The Bubble

Affiche The Bubble
Réalisé par Eytan Fox
Pays de production Israël, France
Année 2003
Durée
Musique Ivri Lider
Genre Drame
Distributeur Ad Vitam
Acteurs Ohad Knoller, Alon Friedman, Yousef Sweid, Daniela Wircer, Zion Baruch
N° cinéfeuilles 556
Bande annonce (Allociné)

Critique

A travers la jeunesse de Tel-Aviv, Eytan Fox porte un regard impartial sur les frontières politiques, sociales et mentales qui grillagent le Proche-Orient.

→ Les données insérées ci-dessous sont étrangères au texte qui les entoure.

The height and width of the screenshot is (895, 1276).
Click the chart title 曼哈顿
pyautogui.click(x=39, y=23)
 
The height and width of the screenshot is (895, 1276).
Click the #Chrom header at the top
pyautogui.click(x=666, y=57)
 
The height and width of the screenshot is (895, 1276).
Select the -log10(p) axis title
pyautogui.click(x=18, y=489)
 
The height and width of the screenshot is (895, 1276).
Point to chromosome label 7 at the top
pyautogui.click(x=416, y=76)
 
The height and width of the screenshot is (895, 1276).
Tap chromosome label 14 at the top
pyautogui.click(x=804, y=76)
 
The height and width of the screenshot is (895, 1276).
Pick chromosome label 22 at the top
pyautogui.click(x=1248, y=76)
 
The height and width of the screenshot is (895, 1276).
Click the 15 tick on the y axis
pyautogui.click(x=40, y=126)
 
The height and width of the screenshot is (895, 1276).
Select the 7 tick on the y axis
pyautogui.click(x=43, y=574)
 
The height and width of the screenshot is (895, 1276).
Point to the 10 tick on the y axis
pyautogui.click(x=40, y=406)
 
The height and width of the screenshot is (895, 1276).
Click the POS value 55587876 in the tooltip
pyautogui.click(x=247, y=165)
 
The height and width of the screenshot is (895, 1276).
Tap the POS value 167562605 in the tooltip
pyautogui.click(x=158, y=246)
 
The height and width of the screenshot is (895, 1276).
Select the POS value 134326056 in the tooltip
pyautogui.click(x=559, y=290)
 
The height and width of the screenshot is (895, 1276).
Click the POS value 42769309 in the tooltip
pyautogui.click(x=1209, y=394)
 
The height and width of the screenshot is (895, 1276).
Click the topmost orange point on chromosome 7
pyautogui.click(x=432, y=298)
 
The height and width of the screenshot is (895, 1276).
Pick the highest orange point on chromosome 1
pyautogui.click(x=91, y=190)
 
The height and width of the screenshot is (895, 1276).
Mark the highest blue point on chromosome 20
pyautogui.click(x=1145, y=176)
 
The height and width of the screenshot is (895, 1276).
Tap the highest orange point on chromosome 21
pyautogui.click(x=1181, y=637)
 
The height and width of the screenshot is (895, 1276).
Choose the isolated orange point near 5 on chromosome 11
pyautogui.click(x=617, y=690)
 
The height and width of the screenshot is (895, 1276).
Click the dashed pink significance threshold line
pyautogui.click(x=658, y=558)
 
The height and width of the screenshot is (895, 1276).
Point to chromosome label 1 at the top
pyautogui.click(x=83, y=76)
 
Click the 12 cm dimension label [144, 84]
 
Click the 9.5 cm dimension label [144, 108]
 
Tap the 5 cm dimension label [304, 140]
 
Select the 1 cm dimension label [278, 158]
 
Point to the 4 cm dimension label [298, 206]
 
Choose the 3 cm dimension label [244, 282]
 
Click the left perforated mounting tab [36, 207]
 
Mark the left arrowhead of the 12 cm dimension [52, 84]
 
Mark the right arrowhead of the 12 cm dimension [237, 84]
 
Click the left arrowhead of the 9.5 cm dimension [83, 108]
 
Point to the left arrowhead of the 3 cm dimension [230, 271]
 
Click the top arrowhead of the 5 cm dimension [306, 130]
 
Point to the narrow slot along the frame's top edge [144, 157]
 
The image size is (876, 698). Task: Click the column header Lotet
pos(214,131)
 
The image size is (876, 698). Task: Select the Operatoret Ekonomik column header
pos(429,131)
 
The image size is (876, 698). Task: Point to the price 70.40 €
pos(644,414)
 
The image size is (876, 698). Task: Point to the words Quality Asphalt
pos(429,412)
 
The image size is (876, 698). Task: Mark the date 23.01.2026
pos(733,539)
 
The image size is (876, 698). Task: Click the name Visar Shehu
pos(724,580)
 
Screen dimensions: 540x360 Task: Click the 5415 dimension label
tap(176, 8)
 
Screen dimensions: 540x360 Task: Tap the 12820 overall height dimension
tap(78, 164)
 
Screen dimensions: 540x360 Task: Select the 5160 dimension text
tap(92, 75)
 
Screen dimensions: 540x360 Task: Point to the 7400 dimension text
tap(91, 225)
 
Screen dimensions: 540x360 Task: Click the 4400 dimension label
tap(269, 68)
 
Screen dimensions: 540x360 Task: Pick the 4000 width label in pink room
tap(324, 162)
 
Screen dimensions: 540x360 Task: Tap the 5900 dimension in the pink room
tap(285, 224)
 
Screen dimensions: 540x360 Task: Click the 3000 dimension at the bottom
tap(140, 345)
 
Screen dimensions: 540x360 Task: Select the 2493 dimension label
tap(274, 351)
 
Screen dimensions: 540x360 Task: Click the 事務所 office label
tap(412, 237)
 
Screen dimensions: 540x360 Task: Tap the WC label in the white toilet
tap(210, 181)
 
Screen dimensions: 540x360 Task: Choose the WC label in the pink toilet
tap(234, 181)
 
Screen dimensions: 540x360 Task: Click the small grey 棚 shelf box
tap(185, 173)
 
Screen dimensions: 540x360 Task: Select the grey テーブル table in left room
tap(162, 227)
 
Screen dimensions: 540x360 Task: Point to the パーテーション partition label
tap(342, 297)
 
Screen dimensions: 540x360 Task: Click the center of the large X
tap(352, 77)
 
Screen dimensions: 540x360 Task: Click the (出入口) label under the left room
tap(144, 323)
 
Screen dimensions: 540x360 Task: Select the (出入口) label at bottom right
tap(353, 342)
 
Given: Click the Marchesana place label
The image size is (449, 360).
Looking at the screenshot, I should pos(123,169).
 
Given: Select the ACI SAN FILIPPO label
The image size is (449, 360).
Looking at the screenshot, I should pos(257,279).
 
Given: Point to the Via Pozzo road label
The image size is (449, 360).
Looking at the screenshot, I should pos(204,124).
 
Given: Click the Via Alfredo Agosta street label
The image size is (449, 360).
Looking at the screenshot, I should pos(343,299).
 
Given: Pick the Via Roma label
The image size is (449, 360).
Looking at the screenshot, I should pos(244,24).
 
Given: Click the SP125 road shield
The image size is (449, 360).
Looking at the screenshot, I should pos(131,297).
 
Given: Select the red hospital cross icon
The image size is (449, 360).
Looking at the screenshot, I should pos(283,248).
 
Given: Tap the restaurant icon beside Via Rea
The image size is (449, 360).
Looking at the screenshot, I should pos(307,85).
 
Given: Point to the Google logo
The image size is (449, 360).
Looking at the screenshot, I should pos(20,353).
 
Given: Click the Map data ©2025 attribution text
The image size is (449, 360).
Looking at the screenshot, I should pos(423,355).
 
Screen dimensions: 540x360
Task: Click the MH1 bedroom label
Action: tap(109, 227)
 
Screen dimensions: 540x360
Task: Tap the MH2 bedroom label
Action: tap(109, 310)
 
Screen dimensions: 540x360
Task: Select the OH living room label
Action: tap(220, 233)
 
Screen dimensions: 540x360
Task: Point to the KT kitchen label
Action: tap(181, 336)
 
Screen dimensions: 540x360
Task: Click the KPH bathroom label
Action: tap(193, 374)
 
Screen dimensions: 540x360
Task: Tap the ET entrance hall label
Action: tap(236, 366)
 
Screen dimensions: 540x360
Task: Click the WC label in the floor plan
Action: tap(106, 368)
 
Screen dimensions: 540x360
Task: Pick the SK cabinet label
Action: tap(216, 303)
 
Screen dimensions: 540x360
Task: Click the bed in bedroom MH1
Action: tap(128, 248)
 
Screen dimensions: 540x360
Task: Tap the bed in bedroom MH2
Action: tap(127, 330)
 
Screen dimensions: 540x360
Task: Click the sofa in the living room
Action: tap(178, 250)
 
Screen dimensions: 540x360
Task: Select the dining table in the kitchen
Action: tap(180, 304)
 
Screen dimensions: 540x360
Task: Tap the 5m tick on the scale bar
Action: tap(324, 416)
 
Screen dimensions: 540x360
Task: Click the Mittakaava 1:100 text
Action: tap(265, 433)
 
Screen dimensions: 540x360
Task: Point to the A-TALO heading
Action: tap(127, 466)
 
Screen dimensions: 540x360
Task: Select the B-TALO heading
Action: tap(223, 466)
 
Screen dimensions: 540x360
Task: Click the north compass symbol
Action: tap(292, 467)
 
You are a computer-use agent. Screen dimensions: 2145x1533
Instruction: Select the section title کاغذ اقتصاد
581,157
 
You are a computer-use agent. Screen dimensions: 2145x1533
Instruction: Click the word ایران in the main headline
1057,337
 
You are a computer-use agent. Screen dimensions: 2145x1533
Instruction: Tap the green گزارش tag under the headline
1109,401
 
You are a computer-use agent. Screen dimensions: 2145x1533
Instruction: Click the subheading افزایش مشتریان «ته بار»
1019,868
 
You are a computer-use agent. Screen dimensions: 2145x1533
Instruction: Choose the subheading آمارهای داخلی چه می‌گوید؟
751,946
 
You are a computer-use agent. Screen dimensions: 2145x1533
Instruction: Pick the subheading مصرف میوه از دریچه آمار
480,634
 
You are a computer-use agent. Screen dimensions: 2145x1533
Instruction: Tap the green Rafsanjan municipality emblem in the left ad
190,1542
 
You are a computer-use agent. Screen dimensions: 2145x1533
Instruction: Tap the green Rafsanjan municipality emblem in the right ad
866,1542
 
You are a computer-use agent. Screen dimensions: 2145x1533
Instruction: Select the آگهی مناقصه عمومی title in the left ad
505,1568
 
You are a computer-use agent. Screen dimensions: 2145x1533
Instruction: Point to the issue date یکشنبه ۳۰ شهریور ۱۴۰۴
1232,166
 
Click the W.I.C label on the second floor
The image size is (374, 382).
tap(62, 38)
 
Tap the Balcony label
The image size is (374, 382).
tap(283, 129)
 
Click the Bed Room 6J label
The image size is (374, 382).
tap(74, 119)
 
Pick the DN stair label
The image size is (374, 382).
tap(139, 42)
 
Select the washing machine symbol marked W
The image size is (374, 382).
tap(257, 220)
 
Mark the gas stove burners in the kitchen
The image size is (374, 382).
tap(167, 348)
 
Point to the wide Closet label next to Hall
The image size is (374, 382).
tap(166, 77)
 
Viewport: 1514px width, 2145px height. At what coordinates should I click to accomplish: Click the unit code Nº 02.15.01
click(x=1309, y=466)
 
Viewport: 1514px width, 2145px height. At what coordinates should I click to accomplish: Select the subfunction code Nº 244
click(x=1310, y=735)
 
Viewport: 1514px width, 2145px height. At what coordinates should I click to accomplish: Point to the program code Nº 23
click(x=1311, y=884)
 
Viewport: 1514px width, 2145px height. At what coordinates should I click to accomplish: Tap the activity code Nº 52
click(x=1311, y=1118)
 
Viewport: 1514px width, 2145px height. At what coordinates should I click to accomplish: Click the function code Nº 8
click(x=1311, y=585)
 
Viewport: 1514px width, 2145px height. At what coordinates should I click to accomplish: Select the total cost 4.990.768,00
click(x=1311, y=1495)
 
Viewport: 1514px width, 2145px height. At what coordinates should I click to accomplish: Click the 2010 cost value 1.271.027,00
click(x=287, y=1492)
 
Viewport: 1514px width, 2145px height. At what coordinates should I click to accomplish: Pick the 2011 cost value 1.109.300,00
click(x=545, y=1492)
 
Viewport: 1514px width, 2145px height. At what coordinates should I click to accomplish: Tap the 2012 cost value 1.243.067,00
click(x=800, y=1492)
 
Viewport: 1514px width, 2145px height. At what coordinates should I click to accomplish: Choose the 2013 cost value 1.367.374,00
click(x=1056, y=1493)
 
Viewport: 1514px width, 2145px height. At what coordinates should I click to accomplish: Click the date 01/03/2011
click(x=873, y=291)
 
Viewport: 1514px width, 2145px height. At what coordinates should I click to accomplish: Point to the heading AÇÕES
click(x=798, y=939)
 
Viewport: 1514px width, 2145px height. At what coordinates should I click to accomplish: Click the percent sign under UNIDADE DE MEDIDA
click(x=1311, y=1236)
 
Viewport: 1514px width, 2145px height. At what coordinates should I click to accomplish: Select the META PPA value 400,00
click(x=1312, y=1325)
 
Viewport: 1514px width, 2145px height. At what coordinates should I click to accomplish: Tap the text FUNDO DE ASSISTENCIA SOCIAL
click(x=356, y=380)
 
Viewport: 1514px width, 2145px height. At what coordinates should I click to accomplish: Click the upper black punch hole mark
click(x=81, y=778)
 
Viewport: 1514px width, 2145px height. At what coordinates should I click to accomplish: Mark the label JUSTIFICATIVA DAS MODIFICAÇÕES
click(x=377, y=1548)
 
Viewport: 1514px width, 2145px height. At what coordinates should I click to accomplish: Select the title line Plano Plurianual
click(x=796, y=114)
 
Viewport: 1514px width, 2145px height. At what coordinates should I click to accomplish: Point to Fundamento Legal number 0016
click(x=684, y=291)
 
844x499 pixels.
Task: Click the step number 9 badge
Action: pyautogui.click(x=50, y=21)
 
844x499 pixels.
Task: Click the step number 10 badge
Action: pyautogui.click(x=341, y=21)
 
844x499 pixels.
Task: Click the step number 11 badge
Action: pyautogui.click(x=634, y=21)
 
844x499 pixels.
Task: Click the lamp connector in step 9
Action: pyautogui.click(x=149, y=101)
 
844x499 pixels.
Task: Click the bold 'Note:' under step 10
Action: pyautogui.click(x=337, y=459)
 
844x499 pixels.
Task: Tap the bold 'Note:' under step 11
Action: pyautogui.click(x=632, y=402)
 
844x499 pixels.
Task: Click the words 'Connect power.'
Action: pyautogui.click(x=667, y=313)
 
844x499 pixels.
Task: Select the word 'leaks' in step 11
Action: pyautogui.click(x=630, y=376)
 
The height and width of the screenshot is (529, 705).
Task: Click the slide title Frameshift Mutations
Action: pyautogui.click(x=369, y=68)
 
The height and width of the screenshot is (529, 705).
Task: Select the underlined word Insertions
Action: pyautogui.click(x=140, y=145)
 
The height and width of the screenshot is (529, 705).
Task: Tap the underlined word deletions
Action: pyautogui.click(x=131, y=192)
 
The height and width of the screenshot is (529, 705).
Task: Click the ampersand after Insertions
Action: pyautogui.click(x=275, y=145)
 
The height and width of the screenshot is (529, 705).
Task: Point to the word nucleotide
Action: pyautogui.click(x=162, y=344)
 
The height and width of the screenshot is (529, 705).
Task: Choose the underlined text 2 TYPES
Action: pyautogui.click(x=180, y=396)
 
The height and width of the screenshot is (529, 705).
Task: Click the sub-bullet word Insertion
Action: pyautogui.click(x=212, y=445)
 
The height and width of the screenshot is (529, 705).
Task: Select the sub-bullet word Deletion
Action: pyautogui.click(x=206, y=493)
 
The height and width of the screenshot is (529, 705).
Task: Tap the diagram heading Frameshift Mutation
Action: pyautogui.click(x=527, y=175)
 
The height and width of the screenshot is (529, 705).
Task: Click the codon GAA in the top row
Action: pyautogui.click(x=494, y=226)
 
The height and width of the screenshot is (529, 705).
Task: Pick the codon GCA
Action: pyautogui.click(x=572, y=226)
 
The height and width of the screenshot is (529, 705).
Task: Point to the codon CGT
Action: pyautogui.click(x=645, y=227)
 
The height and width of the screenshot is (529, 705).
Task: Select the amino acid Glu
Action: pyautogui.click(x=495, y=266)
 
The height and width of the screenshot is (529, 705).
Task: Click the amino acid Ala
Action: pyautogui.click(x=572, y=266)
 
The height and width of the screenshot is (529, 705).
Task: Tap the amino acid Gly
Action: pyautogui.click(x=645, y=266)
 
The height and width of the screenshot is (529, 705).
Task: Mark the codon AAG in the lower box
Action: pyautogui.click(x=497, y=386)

Il faut bien vivre. Si Tel-Aviv est surnommée «La Bulle», c’est parce qu’essaient d’y respirer des personnes qui voudraient ne plus entendre ni les cris des querelles, ni le bruit des armes, ni l’explosion des bombes. S’enfermer dans cette bulle, c’est oublier les réalités qui gouvernent le Proche-Orient. Mais c’est aussi, quand les fragiles parois de la bulle éclatent, s’exposer au violent contraste entre ce paisible aveuglement et la fureur quotidienne. Eytan Fox dit que le surnom de Tel-Aviv contient une connotation péjorative, l’attitude de ceux qui se protègent dans La Bulle est jugée superficielle et irresponsable. «Naturellement, ce n’est pas ce que nous pensons. Cette ‘bulle’ est, selon nous, un mécanisme de survie.»

C’est sous cet angle que le réalisateur israélien et son scénariste, Gal Uchovsky, ont tourné THE BUBBLE, film qui dresse avec un douloureux mélange d’humour, d’ironie et de tendresse, le portrait d’une jeunesse vivant au jour le jour. Il y a Noam (Ohad Knoller), disquaire désabusé et sombre, qui rentre d’un mois d’armée à Naplouse, à un barrage de l’armée israélienne. Il y a Lulu (Daniela Wircer), vendeuse de produit de beauté et Yali (Alon Friedman), gérant de café. Ces trois amis s’étourdissent en participant à des rencontres pacifistes, mais vont aussi au théâtre où l’on parle d’Auschwitz. Or, sans le savoir, Noam a été suivi par Ashraf (Yousef‘ Joe’ Sweid), qu’il avait remarqué lors d’un incident au barrage. L’arrivée du Palestinien fait éclater les parois de la bulle.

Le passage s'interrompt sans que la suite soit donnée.